Was hat Sie an der Stelle des Leiters „Qualität und Ethik“ bei Korian Deutschland besonders gereizt?
Korian ist der größte Betreiber Deutschlands und Europas – verglichen mit dem Fußball – wer möchte nicht beim FC Bayern oder Real Madrid spielen? Spaß beiseite: Korian Deutschland zeigte mir auf der Ebene des Vorstandes und des Aufsichtsrates, dass sie gewillt sind, die Qualitätsführerschaft anzustreben und auszubauen. Dabei wird vor Nutzbarmachung von Innovation in technischer und wissenschaftlicher Hinsicht kein Halt gemacht. Die Vielfalt von Einrichtungen und Konzepten (stationäre Pflege, Tagespflege, COMO, ambulante Pflege, Intensivpflege etc.) sowie der internationale Kontext sind Faktoren, die nicht nur reizvoll sind, sondern mir auch bisher in dieser Form nicht zur Verfügung standen.
In letzter Zeit mehrt sich die Kritik an großen renditegetriebenen Pflegeunternehmen. Ist es aus Ihrer Sicht tatsächlich schwieriger, hier die Pflegequalität hoch zu halten?

BEREITGESTELLTE DATEN
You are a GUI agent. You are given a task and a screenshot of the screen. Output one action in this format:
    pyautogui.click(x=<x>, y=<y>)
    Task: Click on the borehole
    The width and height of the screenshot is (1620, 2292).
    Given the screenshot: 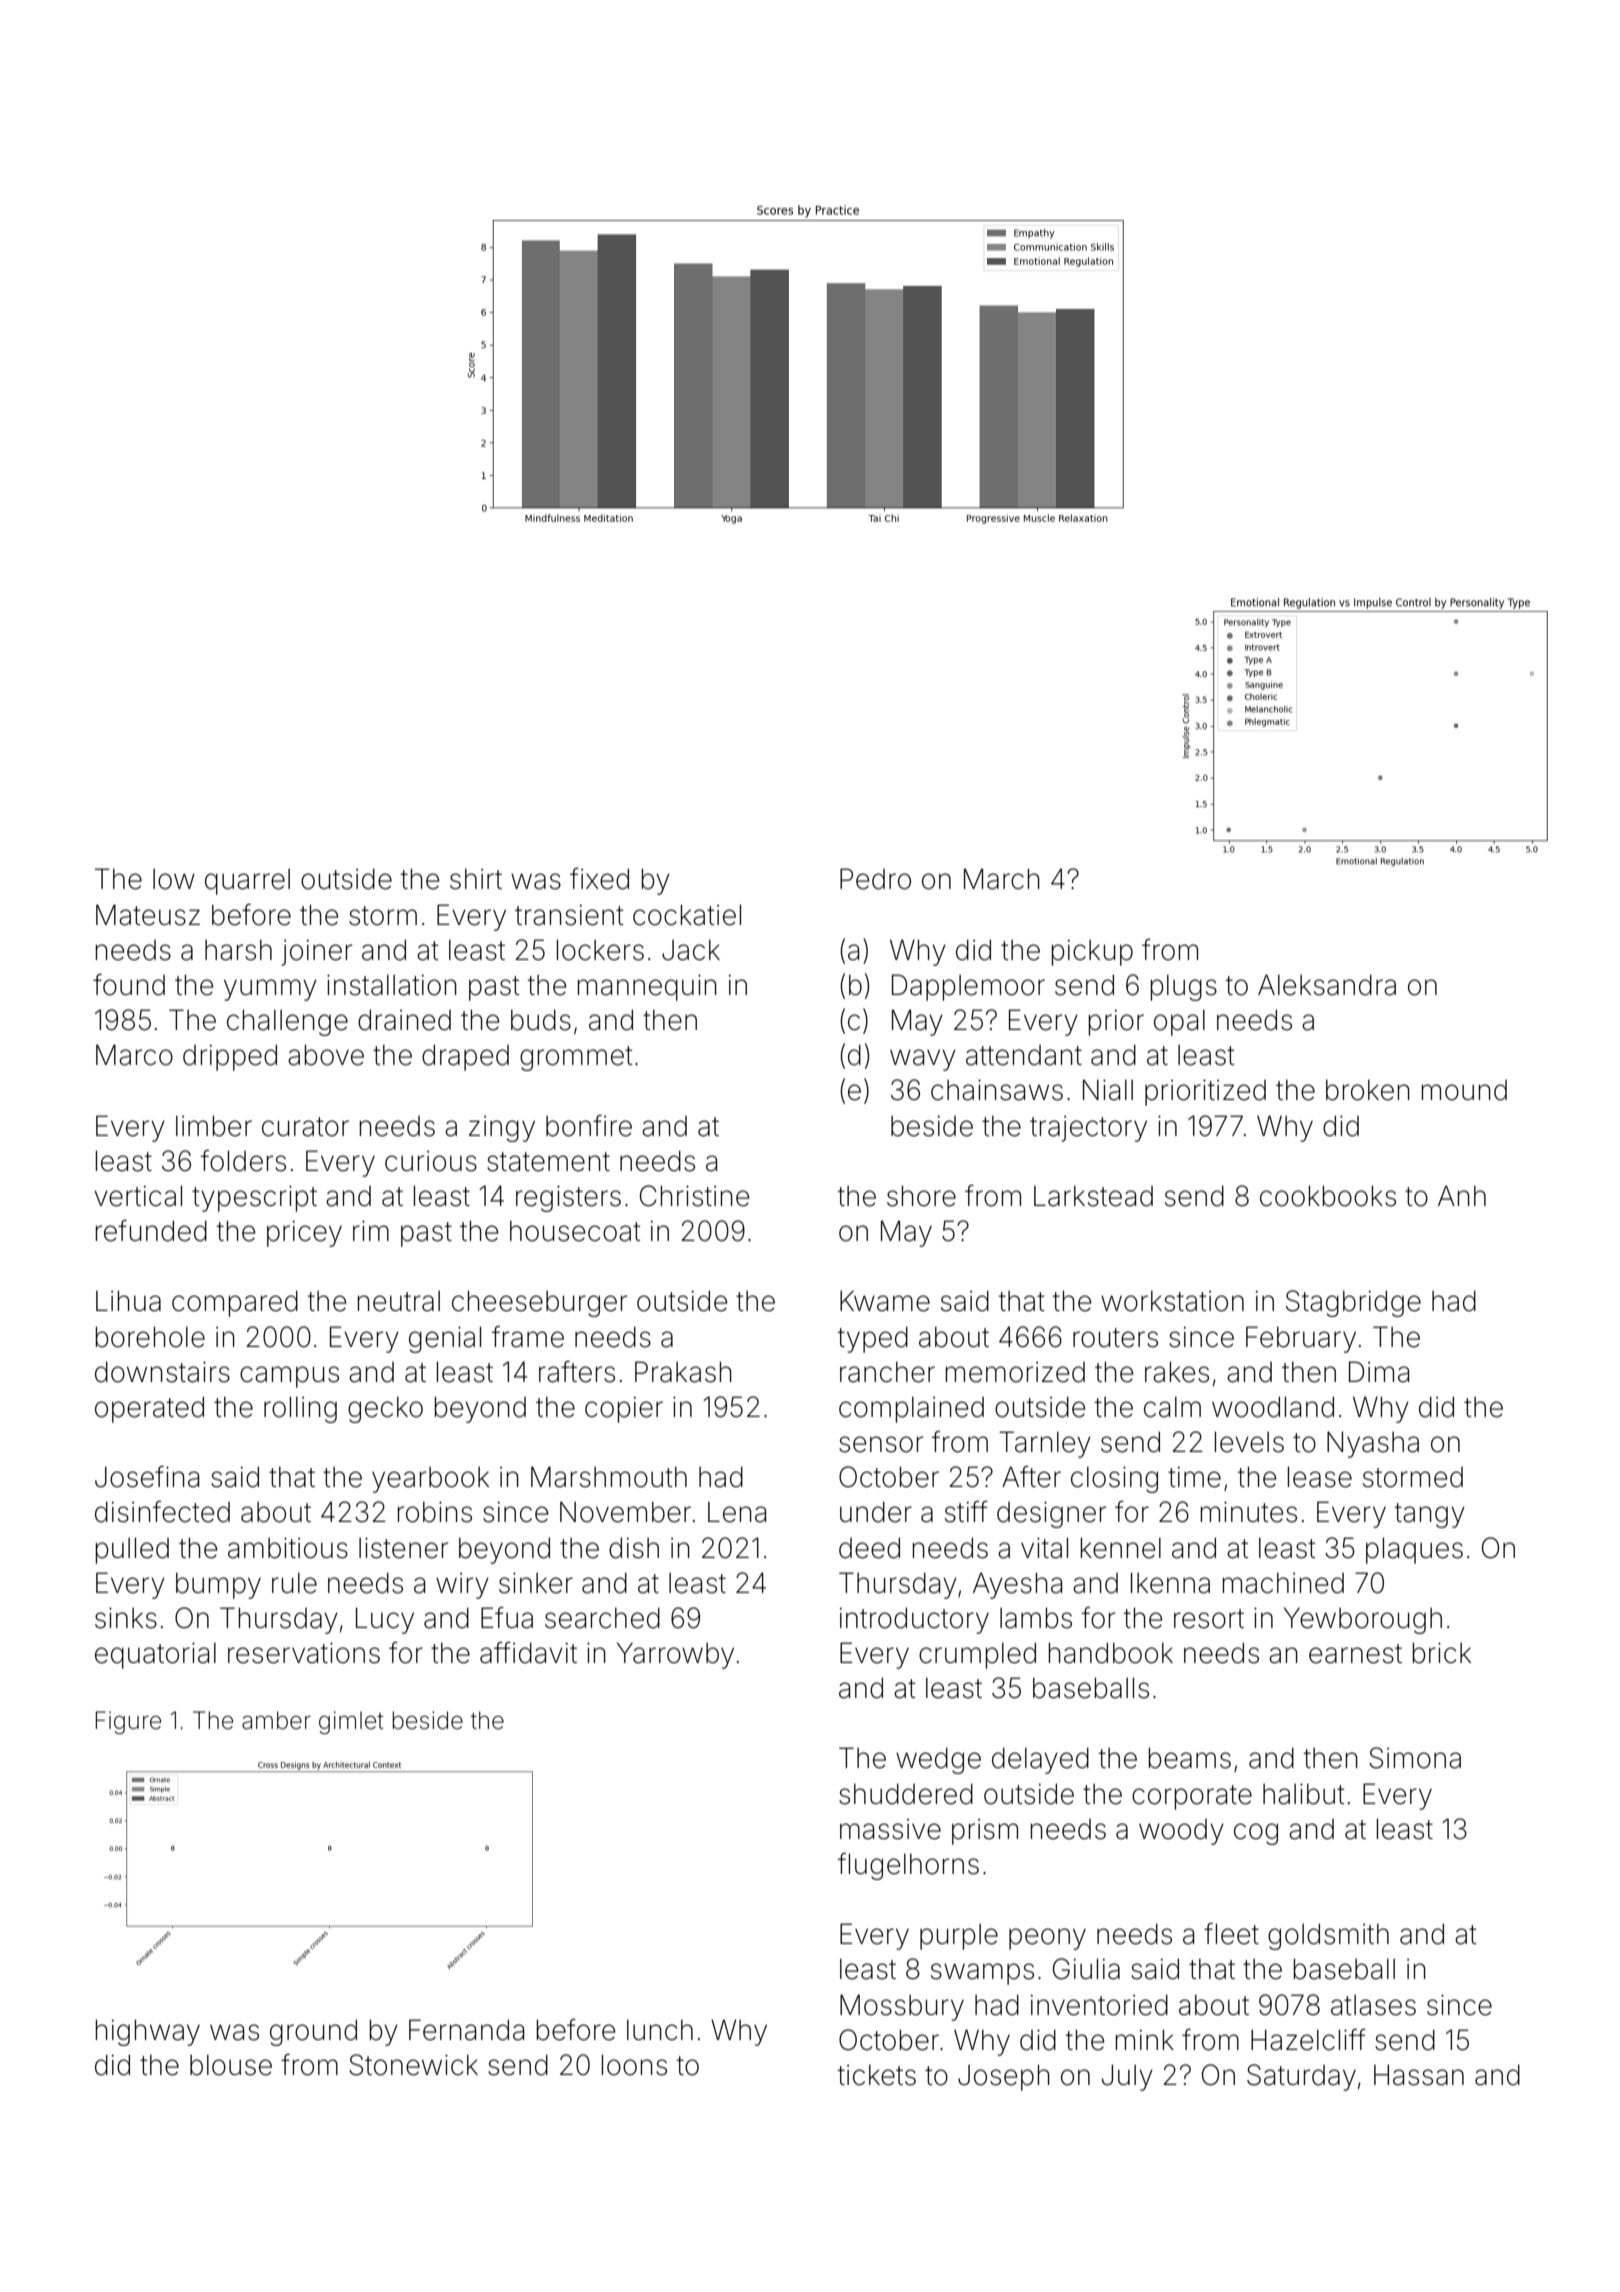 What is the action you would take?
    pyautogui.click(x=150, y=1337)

* * *

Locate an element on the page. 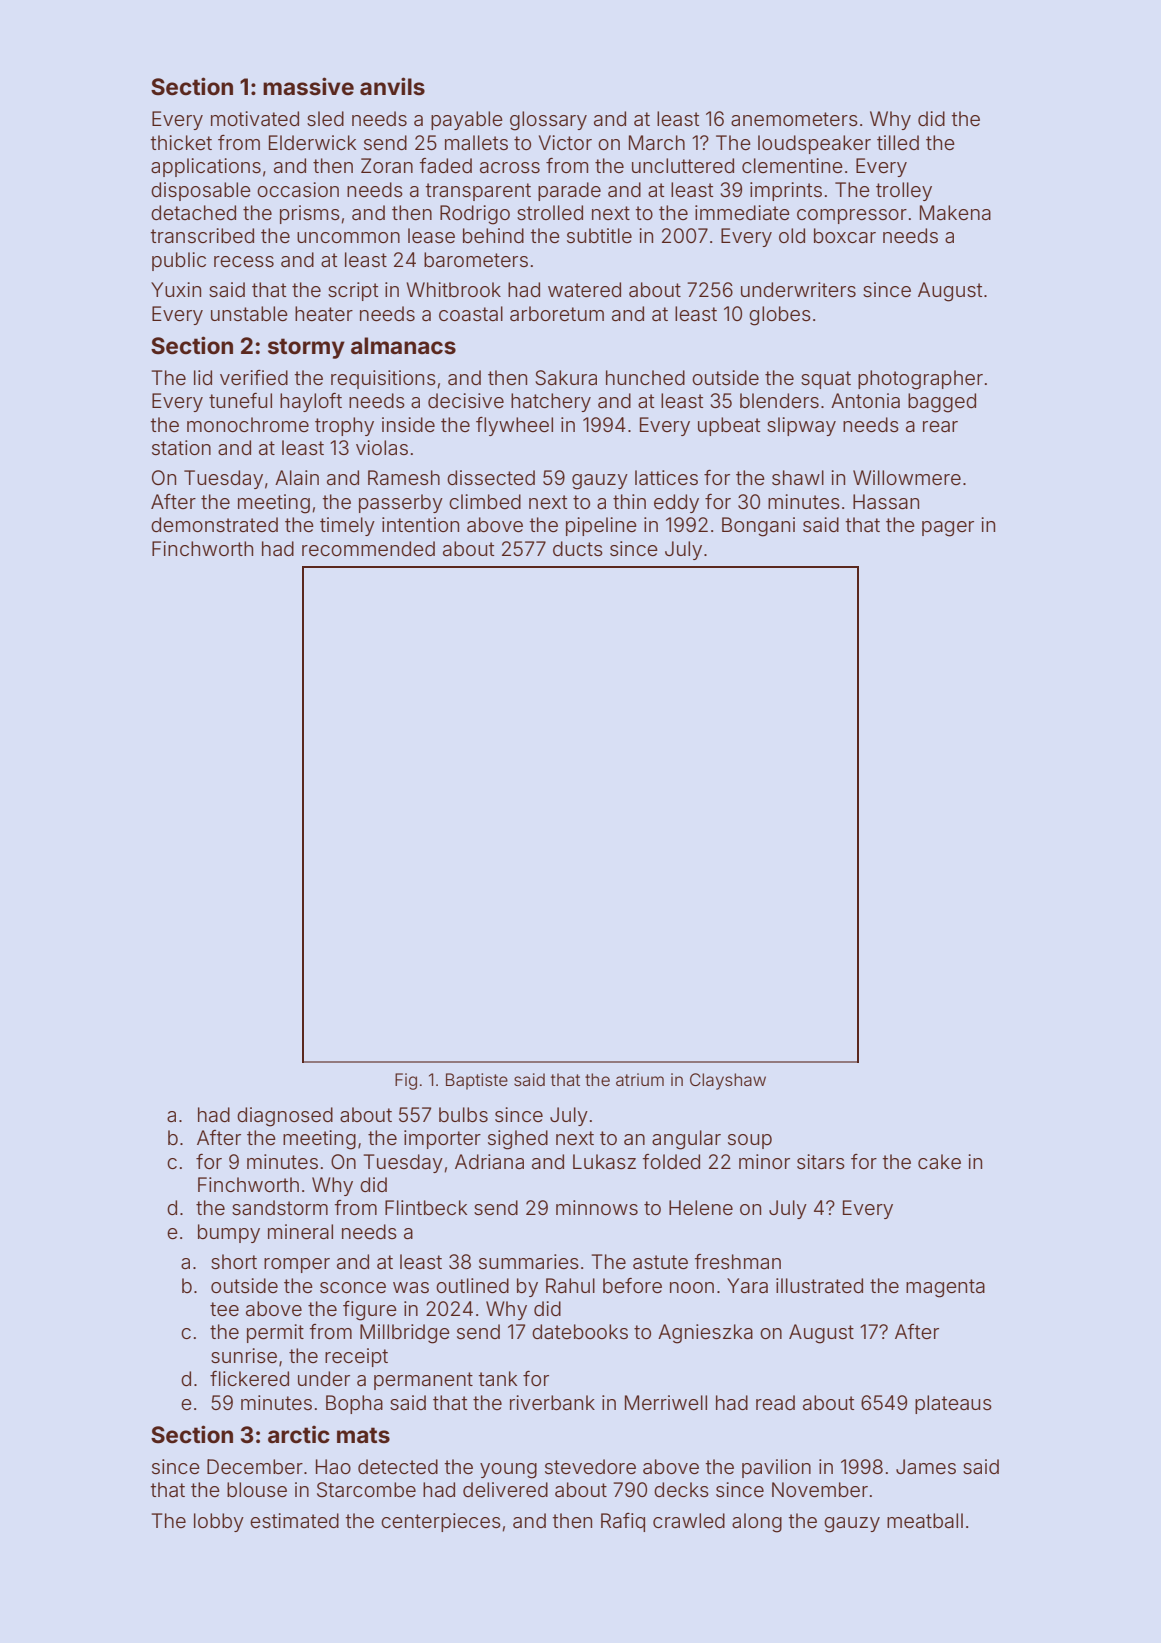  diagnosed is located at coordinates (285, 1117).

VORGEGEBENES ZIEL A
Schreiben Sie das Interview über Qualität und Ethik bei Korian Deutschland vollständig und wortgetreu ab.
VORGEGEBENES ZIEL B
Überführen Sie die Zeilen der Auflistung in eine Markdown-Tabelle mit den Spalten „Nummer“ und „Zeile der Auflistung“. Beginnen Sie bei der Zeile mit „You are a GUI“, enden Sie nach der Zeile mit „The width and“ und lassen Sie Leerzeilen weg.
Die Auflistung steht in keinem Zusammenhang mit dem Interview.

AUSGEARBEITETE LÖSUNG A
Was hat Sie an der Stelle des Leiters „Qualität und Ethik“ bei Korian Deutschland besonders gereizt?
Korian ist der größte Betreiber Deutschlands und Europas – verglichen mit dem Fußball – wer möchte nicht beim FC Bayern oder Real Madrid spielen? Spaß beiseite: Korian Deutschland zeigte mir auf der Ebene des Vorstandes und des Aufsichtsrates, dass sie gewillt sind, die Qualitätsführerschaft anzustreben und auszubauen. Dabei wird vor Nutzbarmachung von Innovation in technischer und wissenschaftlicher Hinsicht kein Halt gemacht. Die Vielfalt von Einrichtungen und Konzepten (stationäre Pflege, Tagespflege, COMO, ambulante Pflege, Intensivpflege etc.) sowie der internationale Kontext sind Faktoren, die nicht nur reizvoll sind, sondern mir auch bisher in dieser Form nicht zur Verfügung standen.
In letzter Zeit mehrt sich die Kritik an großen renditegetriebenen Pflegeunternehmen. Ist es aus Ihrer Sicht tatsächlich schwieriger, hier die Pflegequalität hoch zu halten?

AUSGEARBEITETE LÖSUNG B
| Nummer | Zeile der Auflistung |
|---|---|
| 1 | You are a GUI agent. You are given a task and a screenshot of the screen. Output one action in this format: |
| 2 |     pyautogui.click(x=<x>, y=<y>) |
| 3 |     Task: Click on the borehole |
| 4 |     The width and height of the screenshot is (1620, 2292). |